TASK TO CARRY OUT -
Pull out each line of the items below that contains the string "icon" and copy those lines as they appear.
————————
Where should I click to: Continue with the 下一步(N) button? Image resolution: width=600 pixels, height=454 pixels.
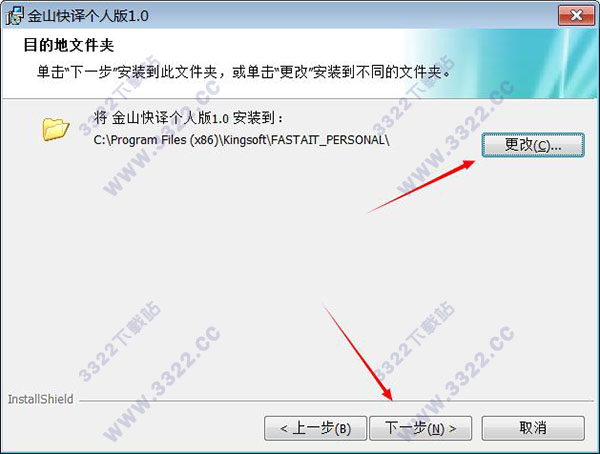420,428
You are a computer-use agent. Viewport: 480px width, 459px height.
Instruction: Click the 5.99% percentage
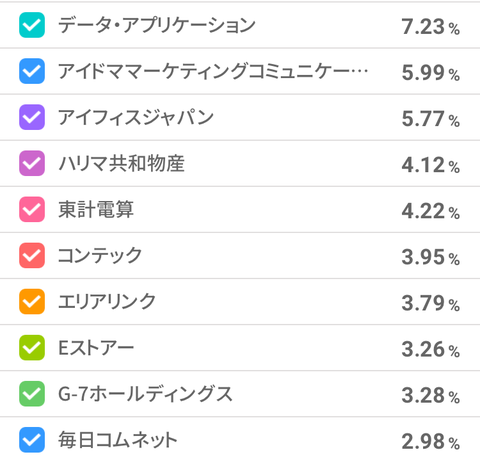pos(431,73)
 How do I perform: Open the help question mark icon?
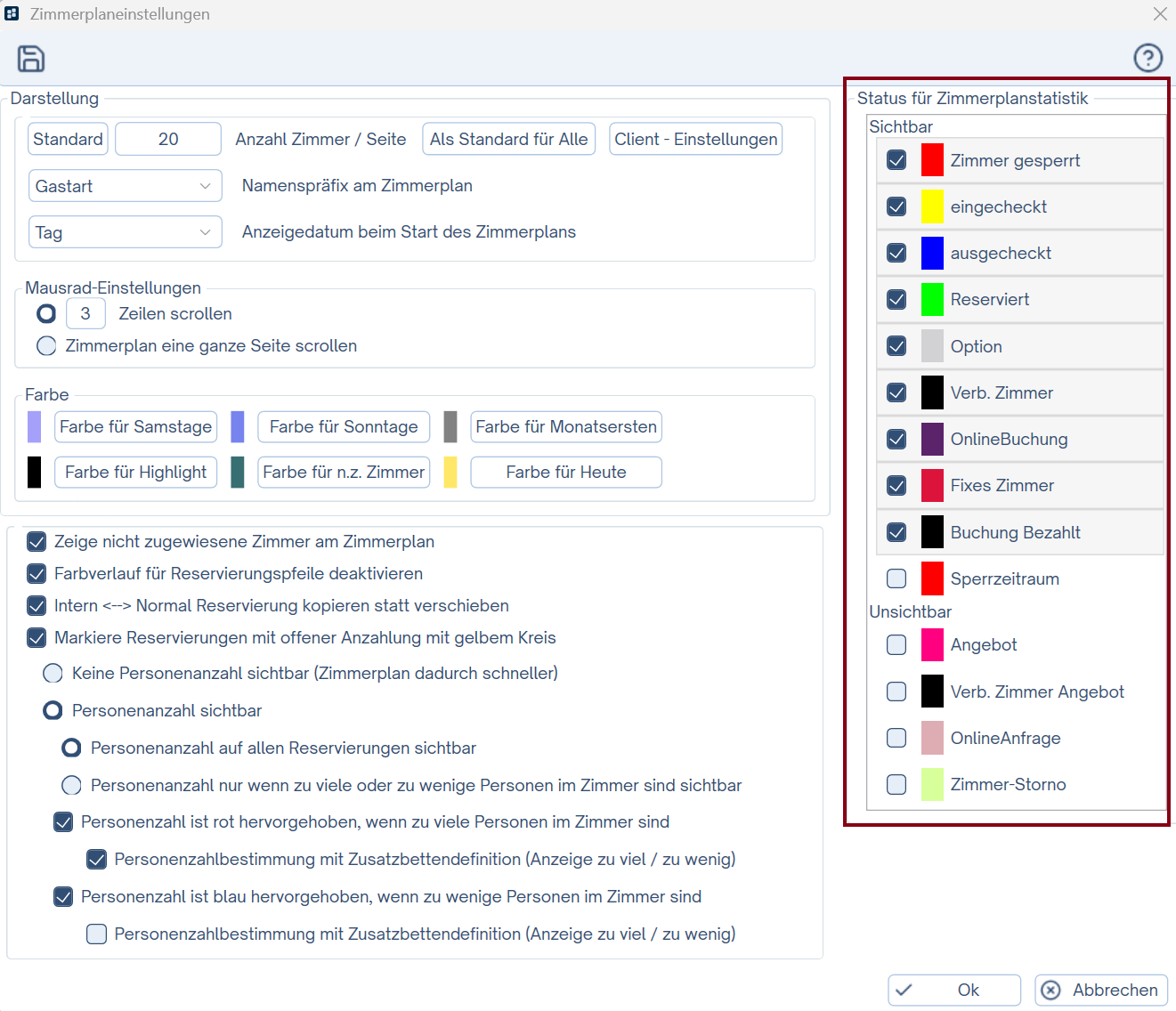1148,58
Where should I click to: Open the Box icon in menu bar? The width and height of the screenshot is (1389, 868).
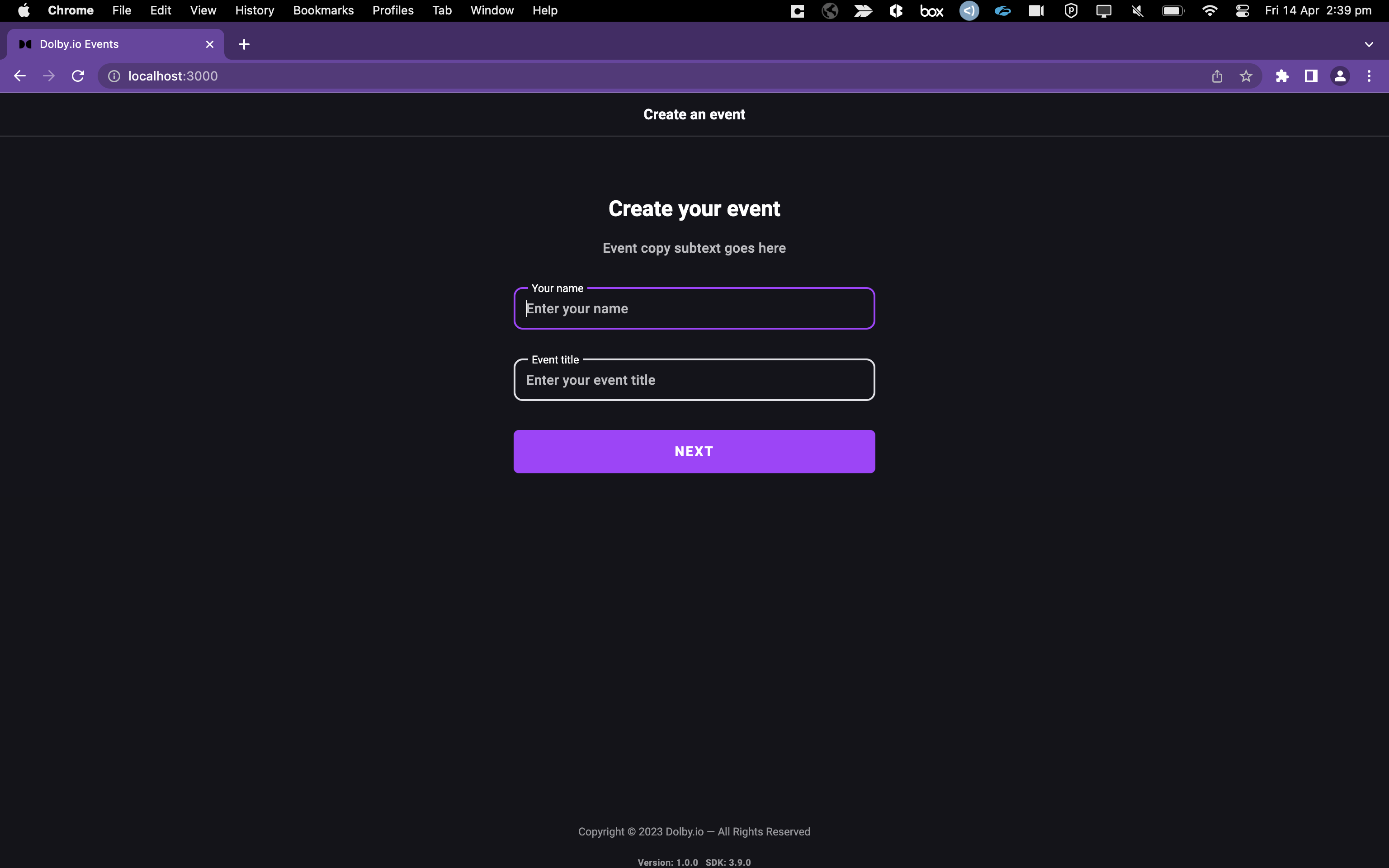point(931,10)
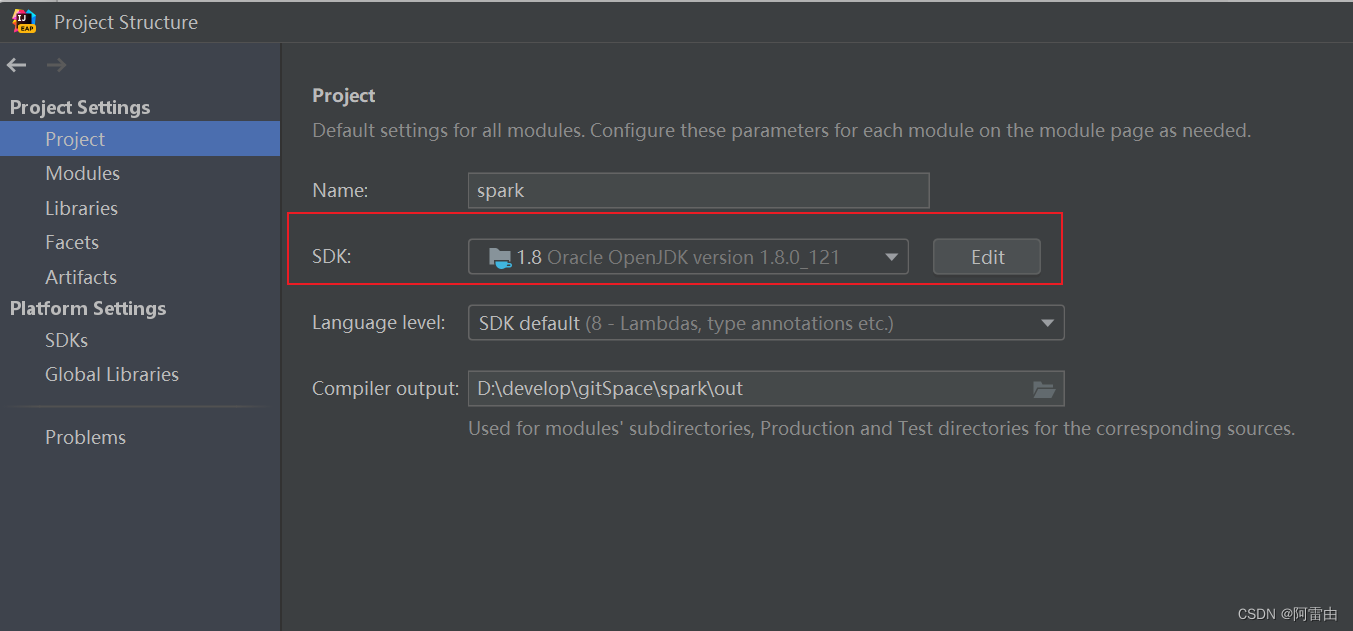Open the Problems section
Screen dimensions: 1353x631
coord(85,437)
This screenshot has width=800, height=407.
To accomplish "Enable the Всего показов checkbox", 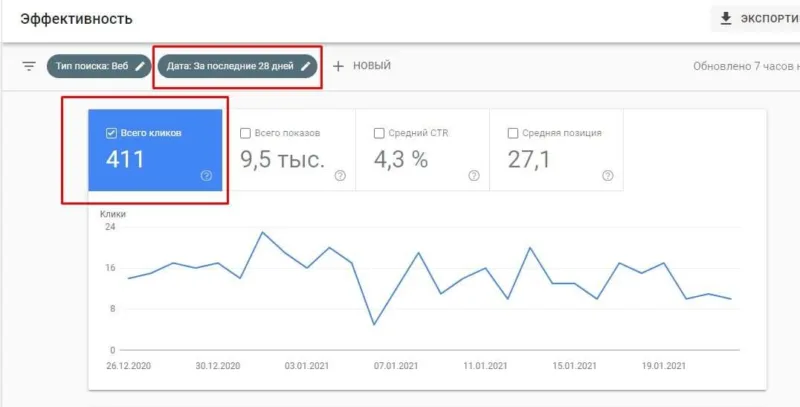I will tap(245, 133).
————————
FINAL ANSWER -
 How do I perform: Open the help question mark icon?
Where should I click to: Open the Box icon in menu bar? The width and height of the screenshot is (1389, 868).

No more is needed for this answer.